本PDF深入探讨了利用Python进行时间序列数据分析与预测的方法,涵盖了多种实用工具和技术,适合数据科学家及分析师阅读。
本段落主要利用 Python 进行时间序列分析常见算法的运算和展示。系统地介绍了时间序列分析中的几种常用方法(AR、MA、ARMA、ARIMA、SARIMA、ARCH、GARCH)及其之间的联系与区别。时间序列分析旨在理解过去并预测未来,通过这种方法可以更好地了解已经发生的事情,并对未来做出更好的预测。
基础概念上,时间序列是一系列按照时间顺序排列的数据点。在进行时间序列分析时,平稳性是一个重要的考量因素。一个平稳的时间序列更容易被预测,因为我们可以假设未来的统计属性与当前的相同或成比例。大多数我们使用的时间序列模型都基于协方差平稳性的假设,这意味着这些模型所依赖的描述性统计量(例如均值、方差和相关性)只有在时间序列是稳定的时才是可靠的。

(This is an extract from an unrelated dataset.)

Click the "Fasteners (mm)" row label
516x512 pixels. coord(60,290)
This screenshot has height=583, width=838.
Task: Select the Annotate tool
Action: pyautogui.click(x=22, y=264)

然而,在实际应用中遇到的时间序列往往是非固定的,这要求我们在分析过程中确定要预测的数据是否已经达到了稳定状态。如果不满足条件,则需要寻找方法对数据进行转换以达到平稳性的目标(比如通过差分处理)。当我们建立模型来描述时间序列时,通常会将其分解为趋势、季节性/周期性和随机性三部分。其中的随机成分被称为残差或误差项,它代表了预测值与实际观察值之间的差异。
自相关是另一个关键概念,在这里指的是不同时间点上的数据之间的关系强度。通过分析这些关联程度可以更好地理解序列内部的变化规律,并据此改进模型以提高准确性。